18 months later, as we are now finally stepping out of that imaginary Time Machine journey, those winners and losers are becoming clearer in the real world. The Paris business district of La Défense has certainly not proved a property winner. Even pre-pandemic, La Défense was already showing its age – especially when measured against a peer group of similar large-scale business districts in New York, London, Singapore and Tokyo. Post-pandemic, it feels like this once-visionary district is rooted in the past and experiencing a mid-life crisis, (defined by Wikipedia as “a transition of identity and self-confidence that can occur in early middle-aged individuals”)
Conceived in the 1960’s, Paris’ vertical island of concrete, steel and glass was shaped in Pompidou’s ultra-modernist age when “the city must adapt to the car and not the reverse”. 60 years on, the high-density district is missing a sense of wellbeing created by dedicated cycle lanes or walking along a leafy waterfront. Each day, over 250,000 people go there but 180,000 of them are office workers who go home at night. Increasingly, they can also choose to go home to work.
Last week’s Urban Land Institute conference assessed the positioning of La Défense in the new post-pandemic world. We learned that public transport journeys in La Défense are back to 2019 levels but spread more evenly throughout the day. Presenters told us that the predicted mass exodus of the district’s office users has not materialised, even if the office leasing market is not healthy. The current oversupply was triggered by the simultaneous delivery of new office towers planned when a structural rethink in leasing demand was inconceivable. As this office market virus has not spread to central Paris, this is seemingly a malady specific to the timing of local oversupply and perceptions of the La Défense micro-location.
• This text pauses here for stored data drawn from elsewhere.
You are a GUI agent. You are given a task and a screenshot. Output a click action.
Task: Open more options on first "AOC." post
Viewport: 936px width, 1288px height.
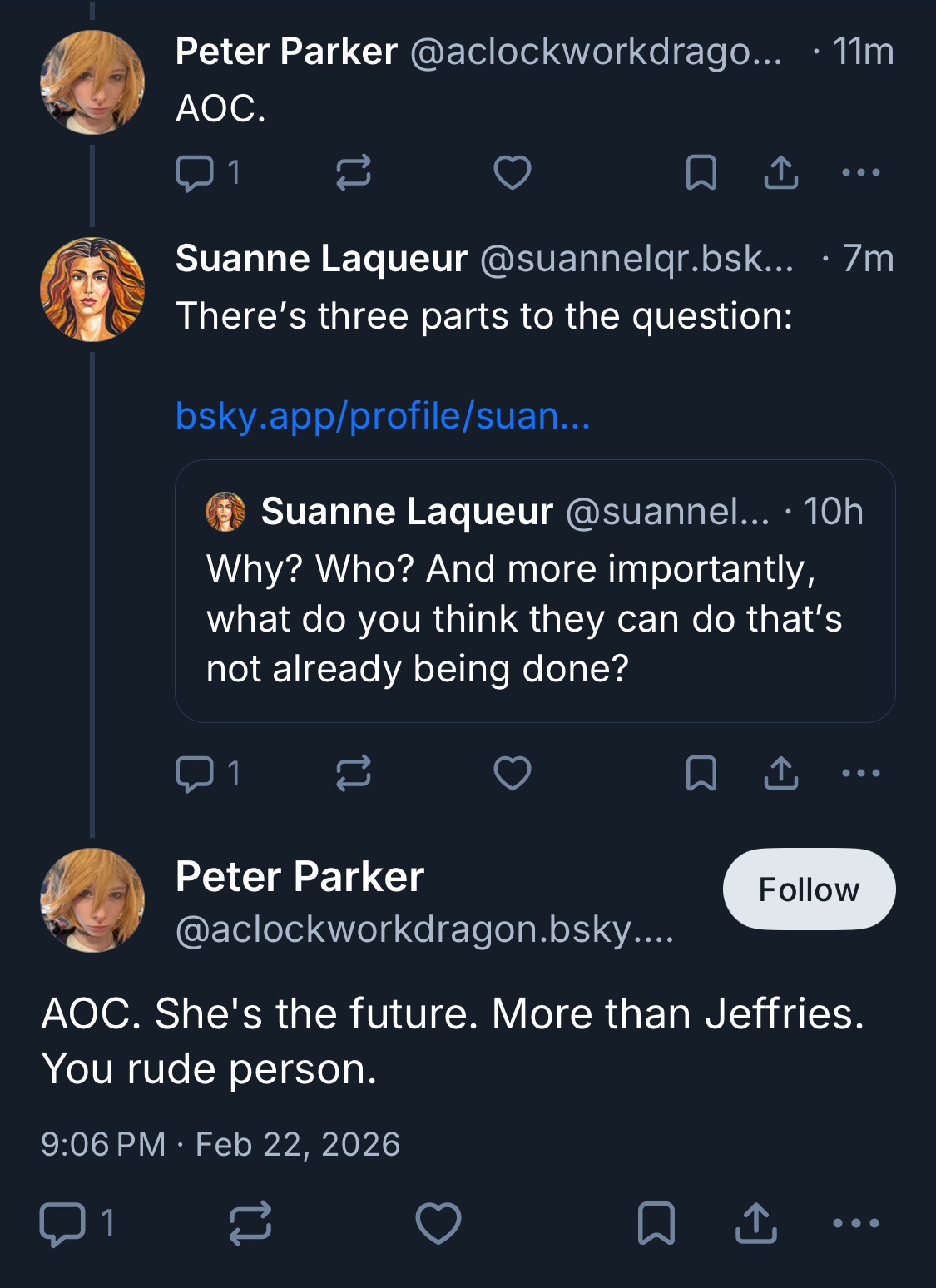860,173
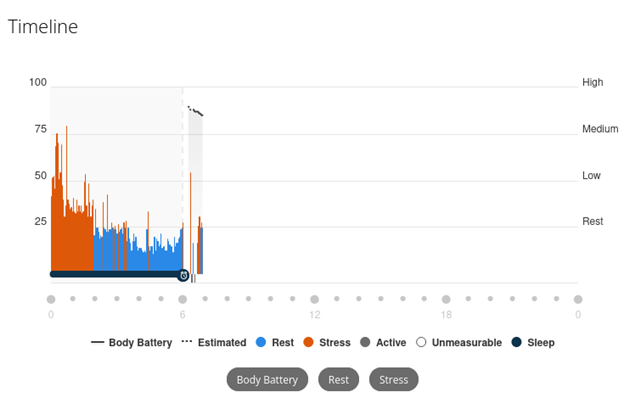Toggle the Rest pill button below legend
The image size is (640, 403).
coord(338,380)
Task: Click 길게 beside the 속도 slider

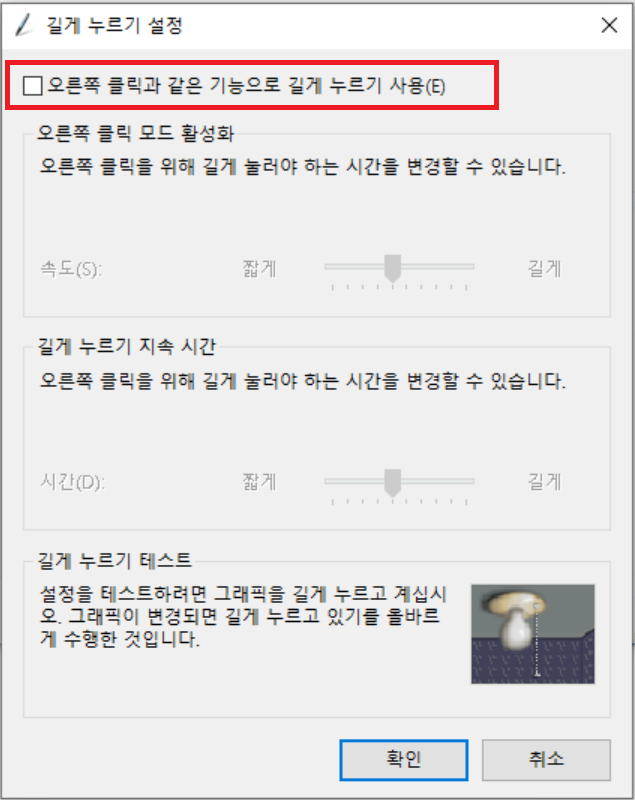Action: pyautogui.click(x=544, y=268)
In addition to short-term infrastructure improvements by the 2024 Olympics, the ULI conference was a reminder of the many long-term ambitious projects designed to make La Défense greener, more sustainable and less “minéral”. The key question is whether these projects (such as the connection to Paris’ future ‘Plan Vélopolitain’ express cycle routes) can keep pace with rapid structural change. The creative energy of Generations Y and Z has now recognised that flexible working is a practical option. Where La Défense is largely quiet at night and at weekends, young human capital prefers living, working and playing in 24/7 city locations.
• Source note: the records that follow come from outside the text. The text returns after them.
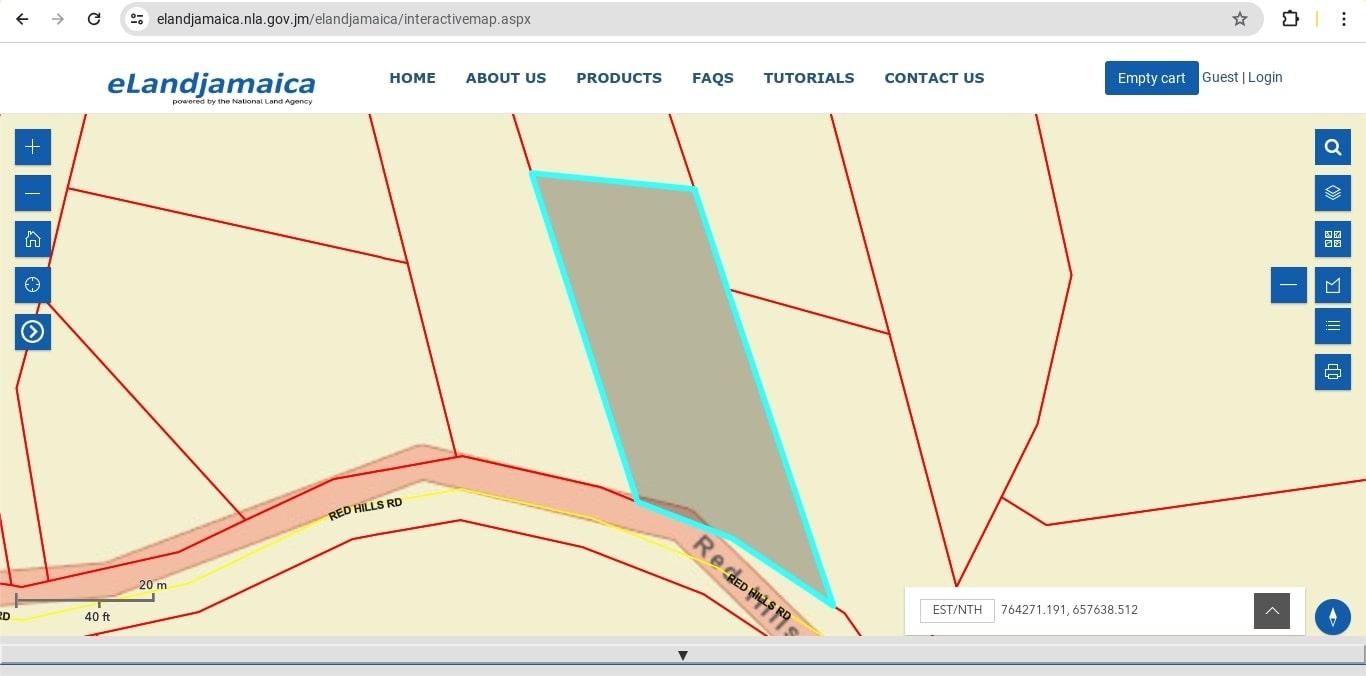Expand the left side panel arrow
1366x676 pixels.
click(x=32, y=331)
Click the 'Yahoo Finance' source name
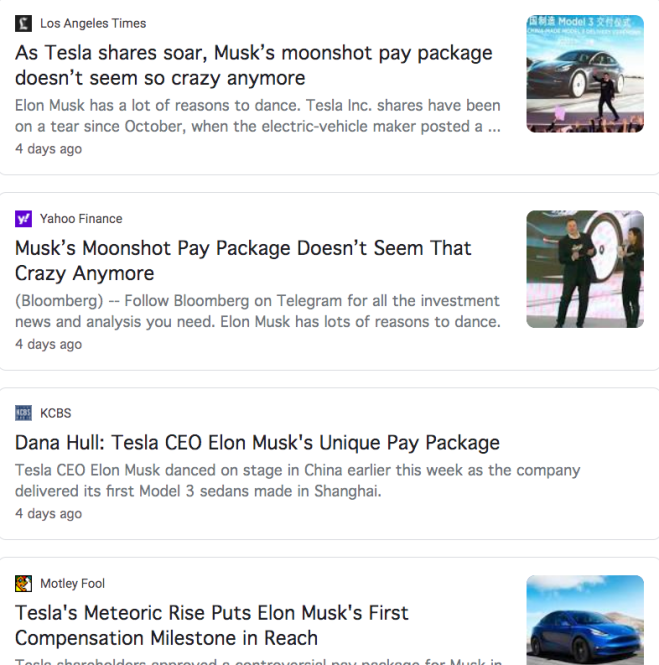 [x=81, y=218]
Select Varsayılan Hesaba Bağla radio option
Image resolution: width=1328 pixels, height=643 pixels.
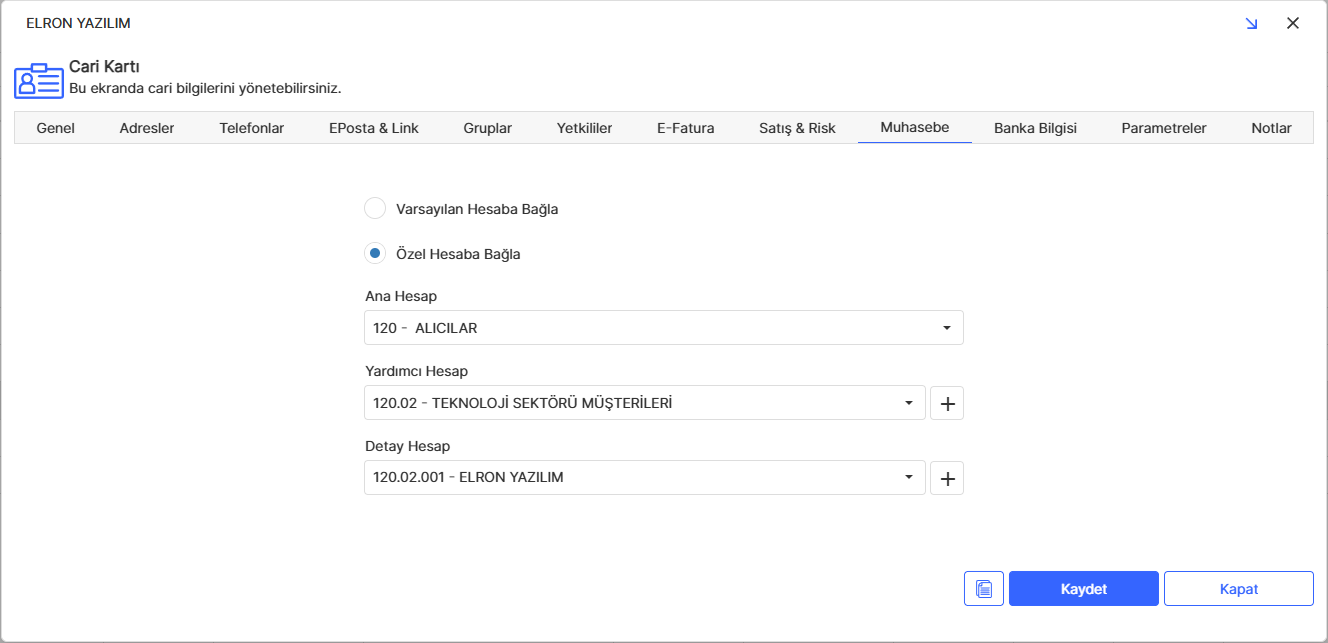point(375,209)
The pull for people to “work from anywhere” was a pre-existing condition, now given a name by the pandemic and given impetus by technology adoption. ULI’s conference heard that 90% of the SNCF’s 275,000 staff (!) had recently voted for more flexible working. In the longer run, “le télétravail” is a tech-driven structural trend which is here to stay – just like e-commerce.
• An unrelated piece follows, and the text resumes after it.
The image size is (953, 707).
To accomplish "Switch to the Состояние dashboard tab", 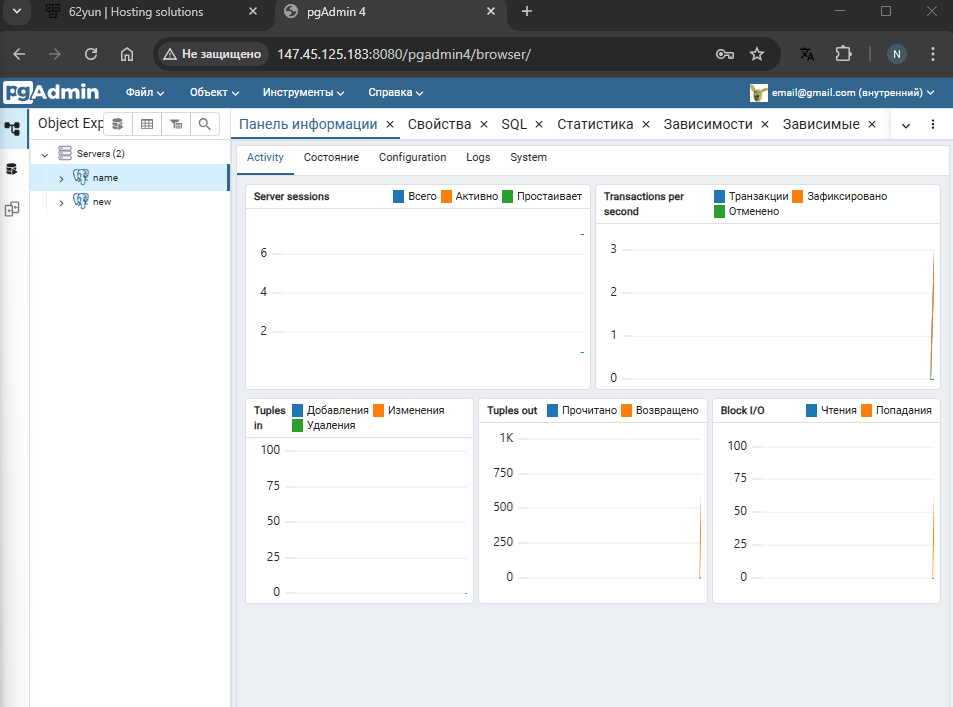I will [331, 158].
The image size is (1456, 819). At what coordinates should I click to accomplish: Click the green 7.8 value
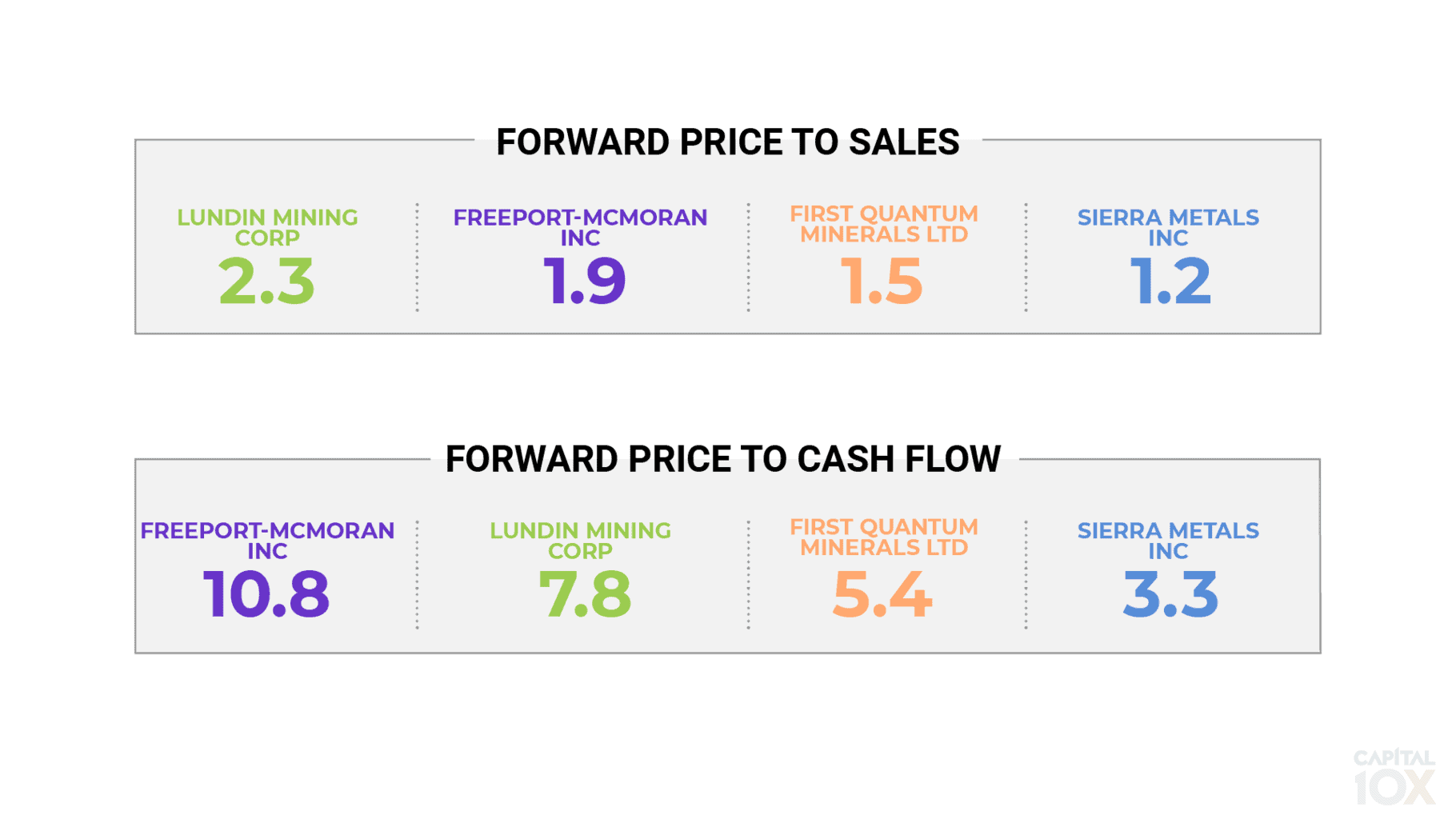pyautogui.click(x=585, y=594)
After 18 months of webinars about the “Death of The Office”, many ULI delegates were pleasantly surprised by the recent resilience of the office sector, notably in this year’s rentrée. With structural disruptors such as le télétravail, however, it is human nature to overestimate the short-term effect but underestimate the effect in the long term. A good example is what was often known in the 1990’s as the “World Wide Web”
In the long-term, the colossal zone of La Défense simply seems too big to fail. From the public sector to users, banks and property owners, so many groups with vested interests will eventually do ‘whatever it takes’ to make the place a success. In the short-term, however, until the ambitious sustainability projects catch up with the pandemic time warp, the risk is that La Défense loses its innovative edge and becomes a location for middle-aged backroom staff.
Right now, revitalising an ageing La Défense requires more than cosmetic surgery. Mixing uses is part of that cure and some obsolete office towers will need repurposing to serve residential and educational needs, a lurch back in time to the district’s 1960’s heritage. La Défense has never been a location to do things by halves. Public and private sectors now urgently need to join forces and boldly invest in these radical anti-ageing treatments.